2004–05: Turning Pro and breaking the top 200
Istomin broke into the top–200 late in 2005 and finished the year at No. 196. He won his first Challenger tournament in Bukhara.

2006
Istomin received the Asian wildcard into the 2006 Australian Open, where he played world No. 1 Roger Federer. Federer won in straight sets. He spent much of 2006 in the top 200, reaching a career-high of No. 186 on 1 May, and finished the year at No. 200 in singles.

2007
Istomin was slightly less successful in 2007, spending the entire year outside the top 200 in singles, but rallying towards the end of the year to finish at No. 230, again claiming the Asian Wild card for the 2008 Australian Open. In any case, he won two Challenger titles, Karshi and, for a second time, Bukhara. He reached his career-high of No. 157 on 18 June.

2008
Istomin entered the 2008 Australian Open as the Asian wild card. He lost in the second round to local favorite Lleyton Hewitt in four sets. Following successful results in a number of Challenger tournaments (including Karshi for the second time and Bukhara for the third time, he finished the season ranked No. 105.

2009: Breaking the top 100
Istomin again received the Asian wild card into the 2009 Australian Open. He played Vincent Spadea of the US in the first round and won in straight sets. He lost to Richard Gasquet in the second round. He had a more successful year, breaking into the top 100 for the first time and reaching world No. 56 in July. This ranking rise qualified him for main draw entry into the other Grand Slam tournaments. His best performance in the remaining Grand Slam events came at the 2009 US Open, where he reached the third round by defeating American wildcard Brendan Evans in straight sets, before earning a hard-fought win against Nicolás Lapentti in a fifth set tiebreak. He then lost against Marin Cilic in straight sets.

2010: First ATP final & breaking top 50
Istomin first competed in the 2010 Aircel Chennai Open, but was defeated in the first round by Dudi Sela. He then participated in the 2010 Australian Open. In the first round he routed No. 32 seed Jérémy Chardy and then defeated Michael Berrer in the second round. Istomin was defeated in the third round by No. 3 seed Novak Djokovic. He made his first semi-final at an ATP level tournament at the 2010 SAP Open, in San Jose. After beating Ryan Harrison in the opening round, he went on to beat fourth seed Tommy Haas and sixth seed Philipp Kohlschreiber en route to his first semis appearance. There, he lost to No. 2 seed Fernando Verdasco. At the 2010 Pilot Pen Tennis Istomin advanced to his first ATP Final, but was defeated by Sergiy Stakhovsky in three sets. This, along with third round appearances at Wimbledon and the French Open in 2010, sent him to his career high ranking of 39 on 30 August.
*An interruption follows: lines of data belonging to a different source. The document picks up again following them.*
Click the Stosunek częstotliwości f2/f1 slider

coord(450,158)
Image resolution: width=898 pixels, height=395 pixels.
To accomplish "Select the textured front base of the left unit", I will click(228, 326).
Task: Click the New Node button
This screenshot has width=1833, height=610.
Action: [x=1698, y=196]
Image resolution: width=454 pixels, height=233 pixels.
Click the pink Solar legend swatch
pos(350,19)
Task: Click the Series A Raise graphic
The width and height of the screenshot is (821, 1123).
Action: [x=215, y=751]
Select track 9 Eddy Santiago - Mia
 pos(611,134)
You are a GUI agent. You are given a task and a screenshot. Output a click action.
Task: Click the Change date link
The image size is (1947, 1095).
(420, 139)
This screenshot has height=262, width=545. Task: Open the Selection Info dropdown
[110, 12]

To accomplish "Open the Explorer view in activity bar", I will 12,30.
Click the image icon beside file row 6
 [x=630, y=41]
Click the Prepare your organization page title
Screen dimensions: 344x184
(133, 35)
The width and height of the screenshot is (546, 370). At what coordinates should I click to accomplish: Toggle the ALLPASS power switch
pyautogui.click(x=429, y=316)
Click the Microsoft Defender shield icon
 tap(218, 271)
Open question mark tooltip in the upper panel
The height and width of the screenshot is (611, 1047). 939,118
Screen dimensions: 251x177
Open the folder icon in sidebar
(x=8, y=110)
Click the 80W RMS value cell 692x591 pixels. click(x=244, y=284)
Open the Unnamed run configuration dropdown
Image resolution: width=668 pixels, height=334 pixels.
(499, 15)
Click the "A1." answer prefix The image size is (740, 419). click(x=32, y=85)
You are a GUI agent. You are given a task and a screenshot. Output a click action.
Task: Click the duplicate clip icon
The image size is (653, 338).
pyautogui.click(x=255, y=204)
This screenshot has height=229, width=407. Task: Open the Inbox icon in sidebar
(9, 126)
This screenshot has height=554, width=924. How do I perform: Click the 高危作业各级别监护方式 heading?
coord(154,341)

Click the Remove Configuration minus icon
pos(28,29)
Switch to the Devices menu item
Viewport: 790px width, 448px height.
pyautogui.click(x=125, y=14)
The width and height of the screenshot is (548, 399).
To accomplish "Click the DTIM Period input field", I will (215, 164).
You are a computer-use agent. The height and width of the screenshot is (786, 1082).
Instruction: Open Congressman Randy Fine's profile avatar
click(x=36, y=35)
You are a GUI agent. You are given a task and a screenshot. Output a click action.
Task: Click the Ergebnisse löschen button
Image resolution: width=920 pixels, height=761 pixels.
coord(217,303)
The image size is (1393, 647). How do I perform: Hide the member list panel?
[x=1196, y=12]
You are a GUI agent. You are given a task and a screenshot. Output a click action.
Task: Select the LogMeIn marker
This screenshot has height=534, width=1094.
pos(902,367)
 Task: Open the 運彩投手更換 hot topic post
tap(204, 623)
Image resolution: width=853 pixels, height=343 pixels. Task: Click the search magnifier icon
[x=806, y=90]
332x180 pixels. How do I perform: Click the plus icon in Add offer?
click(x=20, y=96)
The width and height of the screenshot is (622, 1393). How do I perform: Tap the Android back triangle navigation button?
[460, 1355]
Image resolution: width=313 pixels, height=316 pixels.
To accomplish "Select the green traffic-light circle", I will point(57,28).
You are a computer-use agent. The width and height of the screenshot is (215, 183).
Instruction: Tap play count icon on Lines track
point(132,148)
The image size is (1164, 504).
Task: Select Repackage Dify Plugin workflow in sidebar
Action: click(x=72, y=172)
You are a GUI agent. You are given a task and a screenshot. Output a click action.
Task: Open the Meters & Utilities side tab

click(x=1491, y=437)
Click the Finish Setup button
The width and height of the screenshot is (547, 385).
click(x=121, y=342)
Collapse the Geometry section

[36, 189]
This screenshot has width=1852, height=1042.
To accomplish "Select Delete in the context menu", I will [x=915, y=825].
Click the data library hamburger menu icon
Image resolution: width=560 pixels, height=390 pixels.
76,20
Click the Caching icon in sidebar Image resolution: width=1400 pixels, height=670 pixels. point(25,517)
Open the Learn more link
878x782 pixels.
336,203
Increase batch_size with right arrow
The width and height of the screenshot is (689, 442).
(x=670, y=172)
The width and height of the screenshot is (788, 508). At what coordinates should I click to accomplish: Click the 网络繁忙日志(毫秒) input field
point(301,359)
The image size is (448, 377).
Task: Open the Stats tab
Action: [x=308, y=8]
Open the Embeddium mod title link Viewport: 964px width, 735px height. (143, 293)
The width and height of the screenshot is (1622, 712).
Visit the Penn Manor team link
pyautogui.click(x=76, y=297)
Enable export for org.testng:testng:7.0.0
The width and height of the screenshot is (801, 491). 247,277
At the 2010 US Open Istomin defeated Máximo González in the first round. He was later defeated by No. 1 seed and eventual winner Rafael Nadal in the second round. Following this his ranking slipped down to No. 42. At the 2010 Asian Games tennis finals, Istomin lost to India's Somdev Devvarman in straight sets.

2011
Istomin started the year at number 40 in the ATP rankings, but had a poor run in the Australian swing, starting the year with a second round exit in Brisbane and then losing first round matches in the next two weeks in Sydney and then in the Australian Open.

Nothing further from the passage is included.